U.S. inflation pressures ticked higher in December, but core prices eased for a third straight month, suggesting the Federal Reserve will find support for its cautious stance on interest rates over the coming quarter.

The headline consumer price index for December was pegged by the Commerce Department at 3.4%, rising from the prior month’s tally of 3.1% and coming in firmly above Wall Street’s 3.2% consensus forecast. 

The gains came even amid falling oil and energy prices and a near 5.5% slide in domestic gasoline and were powered in part by a big jump in rent and housing costs.

On a monthly basis, inflation edged 0.3% higher, compared with a 0.1% gain in November and unchanged readings in October and September.

So-called core inflation, which strips out volatile components like food and energy, eased to 3.9%, the lowest in two years, while the monthly reading of 0.3% also matched Wall Street forecasts. 

US core services inflation is above 5% again rising for the fourth straight month when you annualize the 6-month average of m/m changes.

The question this year is whether central banks and maybe even more so the market has underestimated wage dynamics… #equities pic.twitter.com/Mg66EQ8C5D

— Peter Garnry (@petergarnry) January 11, 2024

The Fed has said it tracks core inflation pressures as part of its price-stability mandate, and the year-on-year gains remain nearly double its preferred target of 2%.

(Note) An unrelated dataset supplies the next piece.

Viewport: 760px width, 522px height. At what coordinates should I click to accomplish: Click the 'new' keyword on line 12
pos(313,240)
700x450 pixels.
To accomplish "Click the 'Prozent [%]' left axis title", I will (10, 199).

New York Fed President John Williams, in fact, told an event in the city last night that he and his colleagues need to see more data in order to find conviction that inflation is in full retreat.

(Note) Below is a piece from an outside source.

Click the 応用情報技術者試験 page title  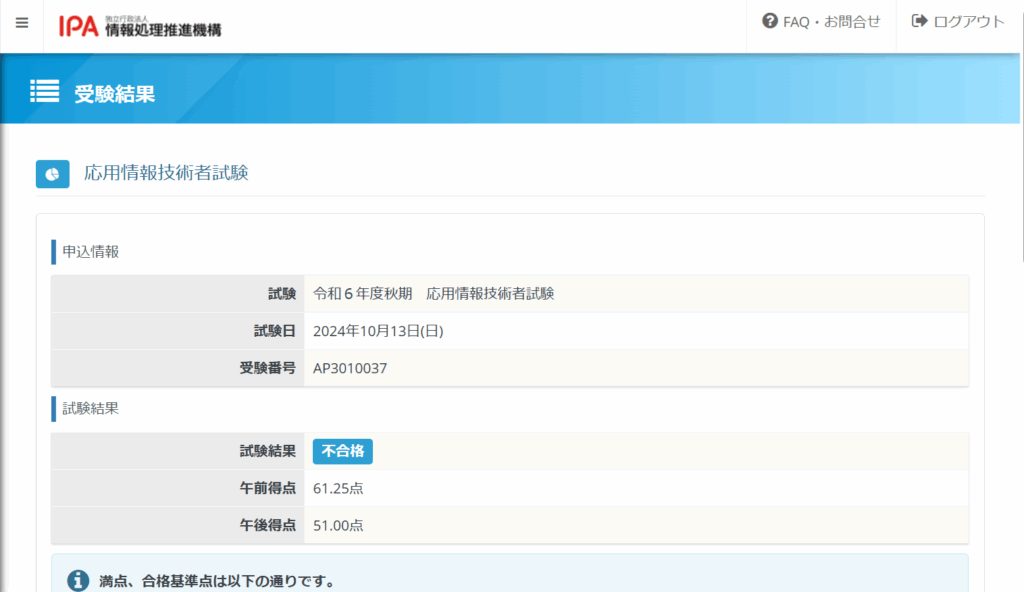coord(166,173)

“I expect that we will need to maintain a restrictive stance of policy for some time to fully achieve our goals, and it will only be appropriate to dial back the degree of policy restraint when we are confident that inflation is moving toward 2% on a sustained basis,” he said.

U.S. stocks pared earlier gains following the data release with futures contracts tied to the S&P 500 indicating a 2-point opening bell dip while those tied to the Dow Jones Industrial Average suggest a 10-point decline.

Benchmark 10-year Treasury note yields edged 5 basis points higher following the data release to change hands at 4.043% while 2-year notes were pegged at 4.375%, 4 basis points higher from prior to the data release.

The U.S. dollar index, which tracks the greenback against a basket of its global peers, was marked 0.15% higher at 102.515.

The CME Group’s FedWatch has long discounted the chances of a Fed rate move later this month in Washington, but pegs the chances of a quarter-point cut in March at around 61.5%, down from 69% prior to the data release.

Bets on a May reduction, meanwhile, are hovering at around 92%, up from 74% following the Fed’s December meeting.